** START Quoted passage **

Secretary of State Jay Ashcroft said if the amendment is approved, voters would no longer have to approve financial changes in the state.
“If you believe that you can trust the legislature to make the decisions as to expanding what the treasurer is allowed to invest in, you probably are in favor of that,” Ashcroft said. “If you think that the people should have the final say on what the treasurer is allowed to ivnest in, then you probably want to vote no.”
If approved, Fitzpatrick says the General Assembly would be encouraged to pass laws that would create additional investment options for the treasurer.
“I’ve heard criticism it would give too much power to the legislature; it would give too much power to the treasurer. And the reality of it is no one person can act alone, any more so than we can today, if this amendment passes,” Fitzpatrick said. “It would still take the governor, the legislature, and the treasurer all being on the same page for the state to invest its money in something that it’s not investing in today.”
The Missouri NAACP is again Amendment 1, calling it the “Treasurer’s Gamble.”
“I don’t want the treasurer going out and investing in some kind of Ponzi scheme,” Missouri NAACP President Nimrod Chapel Jr. said. “Those are our tax dollars and they need to be kept safe for future generations.”
Amendment 1 does not affect the investments in the state’s pension system. Fitzpatrick said if passed, the referendum could help local governments and school since the state will be able to buy their bonds.
Other questions on the ballot include asking voters if the state should have a constitutional convention, something that hasn’t been approved since 1942. Ashcroft said the ballot measure has to be asked every 20 years.
The question reads, “Shall there be a convention to revise and amend the constitution?”
Voters will also see Amendment 4 on their ballot, no matter where they live. The referendum asks if the Kansas City Police Department should receive an increasing funding.
Although, the question doesn’t specifically mention “Kansas City,” it’s the only police department in the state that has a state board of commissioners appointed by the governor, other than the mayor. If passed, the city would have to spend 25% of its general revenue on KCPD, compared to the 20% it’s required to spend now. The legislation was passed by the General Assembly, but due to how large the increase is, voters have to approve it.
The question reads, “Shall the Missouri Constitution be amended to authorize laws, passed before December 31, 2026, that increase minimum funding for a police force established by a state board of police commissioners to ensure such police force has additional resources to serve its communities?
Amendment 5 on the ballot will ask voters if the Missouri National Guard should have its own department.
The question reads, “Shall the Missouri National Guard currently under the Missouri Department of Public Safety be its own department known as the Missouri Department of the National Guard, which shall be required to protect the constitutional rights and civil liberties of Missourians?”
Both Amendments 4 and 5 were also approved by the General Assembly.
Amendment 3 was added by the Legal Missouri 22 campaign after getting enough signatures to put the initiative petition on the ballot. This referendum asks voters if recreational marijuana should be legal for those 21 and older.
The question on the ballot added by Legal Missouri 22 reads, “Do you want to amend the Missouri Constitution to:
- Remove state prohibitions on purchasing, possession, consuming, using, delivering, manufacturing, and selling marijuana for personal use for adults over the age of 21
- Require a registration card for personal cultivation with prescribed limits
- Allow persons with certain marijuana-related non-violent offenses to petition for release from incarceration or parole and probation and have records expunged
- Establish a lottery selection process to award licenses and certificates
- Issue equally distributed licenses to each congressional district
- Impose a six percent tax on the retail price of marijuana to benefit various programs
Remember, Missouri voters need a government-issued photo ID to vote. If on Election Day, you don’t have an ID or you forget yours at home, but you’re a registered voter, you can vote with a provisional ballot.
Ashcroft expects to have preliminary election results three or four hours after polls close Tuesday night.

** END Quoted passage **

In the Missouri ballot article, why do voters have to approve the Amendment 4 police funding legislation even though the General Assembly already passed it?

** START Record excerpts **

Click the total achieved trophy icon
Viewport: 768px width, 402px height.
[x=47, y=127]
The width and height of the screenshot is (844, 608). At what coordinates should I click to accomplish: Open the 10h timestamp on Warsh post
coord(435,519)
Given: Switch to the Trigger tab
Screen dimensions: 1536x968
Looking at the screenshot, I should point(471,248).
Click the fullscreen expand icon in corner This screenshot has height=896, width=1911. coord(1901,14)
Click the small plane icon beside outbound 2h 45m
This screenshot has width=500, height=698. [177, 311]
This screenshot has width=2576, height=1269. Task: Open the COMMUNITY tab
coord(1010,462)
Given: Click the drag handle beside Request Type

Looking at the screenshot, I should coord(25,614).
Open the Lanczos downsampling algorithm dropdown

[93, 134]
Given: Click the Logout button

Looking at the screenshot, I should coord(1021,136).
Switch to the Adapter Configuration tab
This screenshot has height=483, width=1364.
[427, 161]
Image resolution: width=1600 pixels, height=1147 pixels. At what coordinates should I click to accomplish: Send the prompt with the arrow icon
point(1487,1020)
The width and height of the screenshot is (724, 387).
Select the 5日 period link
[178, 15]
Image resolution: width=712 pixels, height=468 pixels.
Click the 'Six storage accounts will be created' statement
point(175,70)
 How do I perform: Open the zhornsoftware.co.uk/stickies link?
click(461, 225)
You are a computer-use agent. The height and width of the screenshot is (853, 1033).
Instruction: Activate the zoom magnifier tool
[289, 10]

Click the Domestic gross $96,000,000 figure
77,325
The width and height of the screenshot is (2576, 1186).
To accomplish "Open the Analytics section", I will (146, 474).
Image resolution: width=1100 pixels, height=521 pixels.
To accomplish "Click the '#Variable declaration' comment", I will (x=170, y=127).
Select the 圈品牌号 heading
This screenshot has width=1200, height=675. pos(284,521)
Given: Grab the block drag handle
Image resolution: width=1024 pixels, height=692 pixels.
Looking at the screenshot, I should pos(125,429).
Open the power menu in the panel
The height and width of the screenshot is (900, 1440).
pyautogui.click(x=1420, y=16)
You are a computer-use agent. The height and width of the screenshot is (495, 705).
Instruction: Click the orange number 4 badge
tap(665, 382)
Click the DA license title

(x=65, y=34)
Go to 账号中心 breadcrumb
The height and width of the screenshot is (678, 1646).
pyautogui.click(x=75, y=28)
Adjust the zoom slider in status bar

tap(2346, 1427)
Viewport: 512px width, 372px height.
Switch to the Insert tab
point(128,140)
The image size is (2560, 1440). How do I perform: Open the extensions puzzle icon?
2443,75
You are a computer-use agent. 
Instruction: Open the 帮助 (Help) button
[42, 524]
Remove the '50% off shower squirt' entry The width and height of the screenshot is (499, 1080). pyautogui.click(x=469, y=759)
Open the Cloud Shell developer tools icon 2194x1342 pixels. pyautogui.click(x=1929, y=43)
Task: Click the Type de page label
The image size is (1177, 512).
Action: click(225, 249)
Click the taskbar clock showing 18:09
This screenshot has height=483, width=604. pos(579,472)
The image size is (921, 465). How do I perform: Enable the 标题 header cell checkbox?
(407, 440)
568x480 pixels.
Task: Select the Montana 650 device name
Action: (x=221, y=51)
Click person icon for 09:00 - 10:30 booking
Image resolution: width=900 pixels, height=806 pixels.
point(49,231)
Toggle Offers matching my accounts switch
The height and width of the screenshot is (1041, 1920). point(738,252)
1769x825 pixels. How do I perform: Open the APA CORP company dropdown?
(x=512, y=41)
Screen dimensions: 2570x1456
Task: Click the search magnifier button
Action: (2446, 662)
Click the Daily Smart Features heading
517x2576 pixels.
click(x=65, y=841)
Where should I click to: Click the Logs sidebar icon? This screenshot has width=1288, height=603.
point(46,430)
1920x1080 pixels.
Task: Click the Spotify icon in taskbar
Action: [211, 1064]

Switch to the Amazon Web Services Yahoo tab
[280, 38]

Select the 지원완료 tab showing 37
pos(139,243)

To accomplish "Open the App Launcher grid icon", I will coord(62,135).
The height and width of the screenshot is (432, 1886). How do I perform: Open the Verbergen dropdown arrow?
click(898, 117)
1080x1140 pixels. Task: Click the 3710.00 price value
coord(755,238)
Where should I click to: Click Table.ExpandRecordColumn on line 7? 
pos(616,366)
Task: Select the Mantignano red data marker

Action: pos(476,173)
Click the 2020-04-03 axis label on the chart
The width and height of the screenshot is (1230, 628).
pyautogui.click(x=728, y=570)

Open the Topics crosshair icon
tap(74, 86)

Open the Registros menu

** END Record excerpts **

### Task answer
Voters must approve it because the funding increase is so large. Kansas City would have to spend 25% of its general revenue on KCPD instead of the 20% it is required to spend now.